→ **WORK ITEM**: Where the records below reach the line containing "Given: Increase DPI using the stepper arrow", start transcribing, and end with the line containing "Click the blue", exactly and with nothing else added.

Pixel coordinate grounding data

+++

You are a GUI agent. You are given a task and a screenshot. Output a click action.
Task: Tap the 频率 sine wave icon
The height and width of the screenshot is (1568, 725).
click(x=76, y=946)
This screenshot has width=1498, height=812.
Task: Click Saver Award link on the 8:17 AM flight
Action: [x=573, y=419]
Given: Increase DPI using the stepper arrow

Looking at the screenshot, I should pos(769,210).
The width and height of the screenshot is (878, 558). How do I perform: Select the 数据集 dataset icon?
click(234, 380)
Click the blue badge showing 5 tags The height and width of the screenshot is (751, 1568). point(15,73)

+++

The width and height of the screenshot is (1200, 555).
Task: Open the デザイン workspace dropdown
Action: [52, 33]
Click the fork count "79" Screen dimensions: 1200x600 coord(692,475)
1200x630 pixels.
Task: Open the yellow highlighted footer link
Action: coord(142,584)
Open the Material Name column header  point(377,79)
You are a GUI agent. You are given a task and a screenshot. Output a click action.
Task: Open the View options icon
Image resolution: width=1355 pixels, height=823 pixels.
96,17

+++

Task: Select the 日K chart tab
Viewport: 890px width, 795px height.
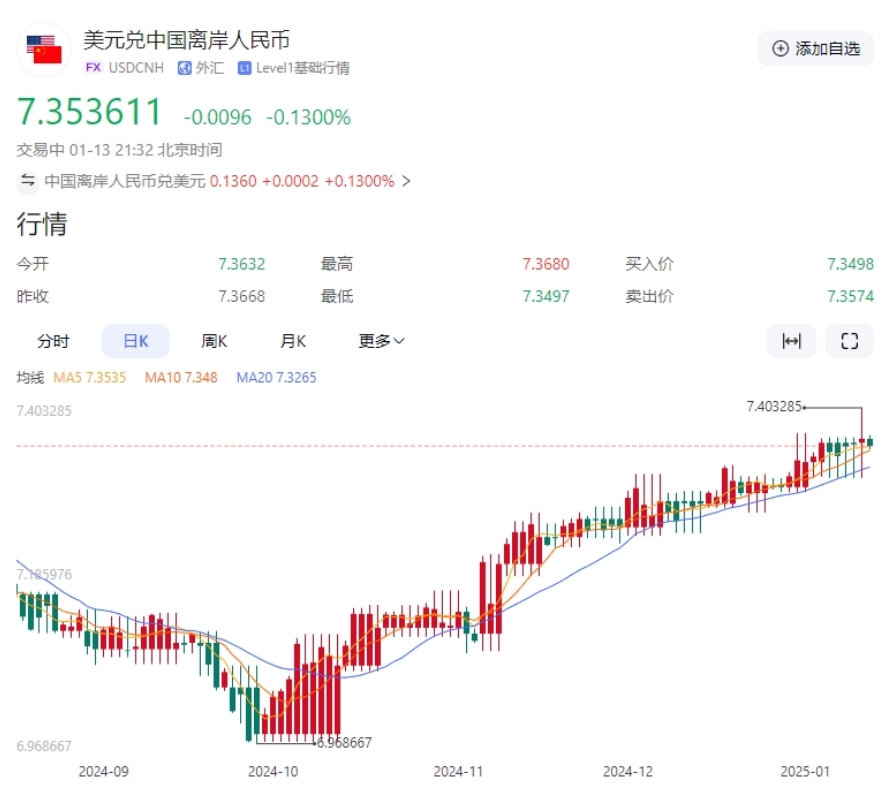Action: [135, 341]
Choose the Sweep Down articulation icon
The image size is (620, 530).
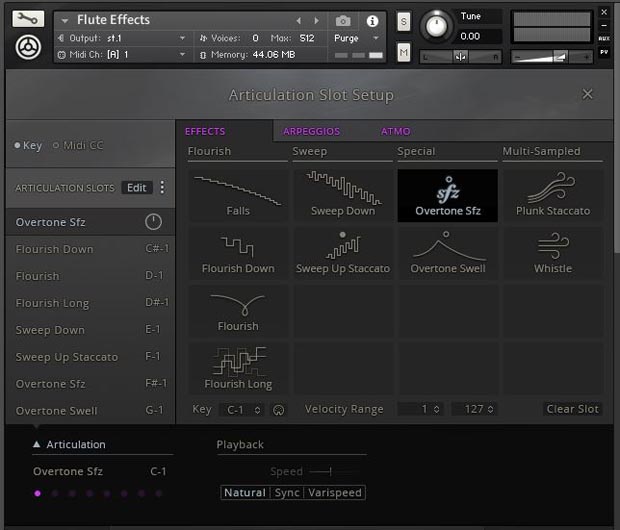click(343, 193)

+++

→ **RESULT**:
Given: Increase DPI using the stepper arrow

Looking at the screenshot, I should pos(769,210).
The width and height of the screenshot is (878, 558). How do I perform: Select the 数据集 dataset icon?
click(234, 380)
Click the blue badge showing 5 tags The height and width of the screenshot is (751, 1568). point(15,73)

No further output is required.